David did not reply. It was inevitable, as he himself had said, when people were kind and just to one another, that the walls between them fell and they became one humanity. Yet he could not contemplate the far future when his descendants knew him no more, when perhaps they would have forgotten the very name of Ezra, and when indeed they would be as lost as a handful of sand thrown into the desert or a cupful of water cast into the sea. He gazed down the long line of those who would come from his loins and the loins of his sons and his sons’ sons. He saw the faces turning toward him, and they were the faces of Chinese.
“We grow too mournful,” Ezra said suddenly. “What has been has been, and cannot be avoided. Tell me about your journey, my son.”

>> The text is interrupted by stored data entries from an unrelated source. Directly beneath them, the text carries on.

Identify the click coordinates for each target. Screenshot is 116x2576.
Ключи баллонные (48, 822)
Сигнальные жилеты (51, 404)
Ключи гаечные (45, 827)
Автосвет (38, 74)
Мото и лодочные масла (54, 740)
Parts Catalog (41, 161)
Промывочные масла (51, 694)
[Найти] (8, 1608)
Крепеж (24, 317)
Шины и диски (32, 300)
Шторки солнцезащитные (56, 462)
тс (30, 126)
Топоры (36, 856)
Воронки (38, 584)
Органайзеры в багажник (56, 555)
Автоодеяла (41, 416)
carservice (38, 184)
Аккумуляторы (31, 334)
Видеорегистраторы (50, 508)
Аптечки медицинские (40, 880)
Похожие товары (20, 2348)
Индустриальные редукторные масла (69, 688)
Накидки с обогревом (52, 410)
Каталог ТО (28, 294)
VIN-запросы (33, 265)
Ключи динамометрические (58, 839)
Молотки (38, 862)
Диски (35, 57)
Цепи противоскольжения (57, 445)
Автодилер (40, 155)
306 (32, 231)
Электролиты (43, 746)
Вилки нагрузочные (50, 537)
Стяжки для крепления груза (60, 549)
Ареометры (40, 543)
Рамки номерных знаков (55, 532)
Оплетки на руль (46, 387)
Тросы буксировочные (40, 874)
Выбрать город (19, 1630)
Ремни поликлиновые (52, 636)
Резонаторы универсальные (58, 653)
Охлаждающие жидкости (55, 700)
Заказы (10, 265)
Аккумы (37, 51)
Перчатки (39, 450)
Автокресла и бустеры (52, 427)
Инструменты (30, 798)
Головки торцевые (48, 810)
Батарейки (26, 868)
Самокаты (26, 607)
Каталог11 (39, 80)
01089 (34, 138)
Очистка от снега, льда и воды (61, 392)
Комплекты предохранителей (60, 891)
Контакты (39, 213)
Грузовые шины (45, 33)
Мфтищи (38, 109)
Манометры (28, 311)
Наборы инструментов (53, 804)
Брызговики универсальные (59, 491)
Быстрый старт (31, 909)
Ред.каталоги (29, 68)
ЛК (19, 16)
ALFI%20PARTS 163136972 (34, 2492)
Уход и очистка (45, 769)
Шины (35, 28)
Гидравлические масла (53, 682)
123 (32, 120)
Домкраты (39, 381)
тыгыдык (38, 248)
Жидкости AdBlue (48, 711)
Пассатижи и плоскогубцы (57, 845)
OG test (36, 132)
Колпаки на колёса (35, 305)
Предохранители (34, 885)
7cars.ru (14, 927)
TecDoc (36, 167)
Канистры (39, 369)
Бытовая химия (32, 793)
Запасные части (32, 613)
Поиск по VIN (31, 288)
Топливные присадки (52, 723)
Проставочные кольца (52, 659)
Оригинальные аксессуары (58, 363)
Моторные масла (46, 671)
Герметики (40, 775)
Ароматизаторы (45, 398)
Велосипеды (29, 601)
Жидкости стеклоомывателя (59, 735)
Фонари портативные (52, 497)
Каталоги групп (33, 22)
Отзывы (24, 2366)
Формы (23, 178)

So David roused himself and he told his father everything, the beauty of the great northern capital, and how the people looked and how noble their nature was, and what he had eaten and drunk and what all the gaieties were that he had enjoyed and how he had been given an audience before the Western Empress, and he told of the rumors about her, and so telling all he came at last to the reason why they had left the city so suddenly by night, for Peony’s sake.
Ezra listened closely, laughing sometimes and his eyes shining sometimes, and shrewd and careful when David spoke of business. When he heard of Peony, he grew very grave indeed. “What misfortune!” he exclaimed. “The long arm of the Chief Steward can reach anywhere, and we must tell Kung Chen this tomorrow.”
“I could not have done otherwise, Father,” David said.
“No — no.” Ezra hesitated, then he said firmly, “No, my son, no! To be sure, had she been like other women and had she welcomed the chance to go into the palace — well — hm — then, ah, it would have been fortunate for our house. We would have had a friend in the highest quarters. But being what she is — no, certainly not. Yet we must take every opportunity to ward off evil results. It would be a great sacrifice to make only for a woman, if our business were spoiled because of spite at the court. Your mother always said we made too much of Peony.”
At this David felt some sort of heat rise in him, mingled with anger, and to defend himself he spoke coolly. “Well, my father, if I have done unwisely, I must make amends in some other way, for Peony has been like my sister, and I could not put her into that evil steward’s palm at any price. That much I know.”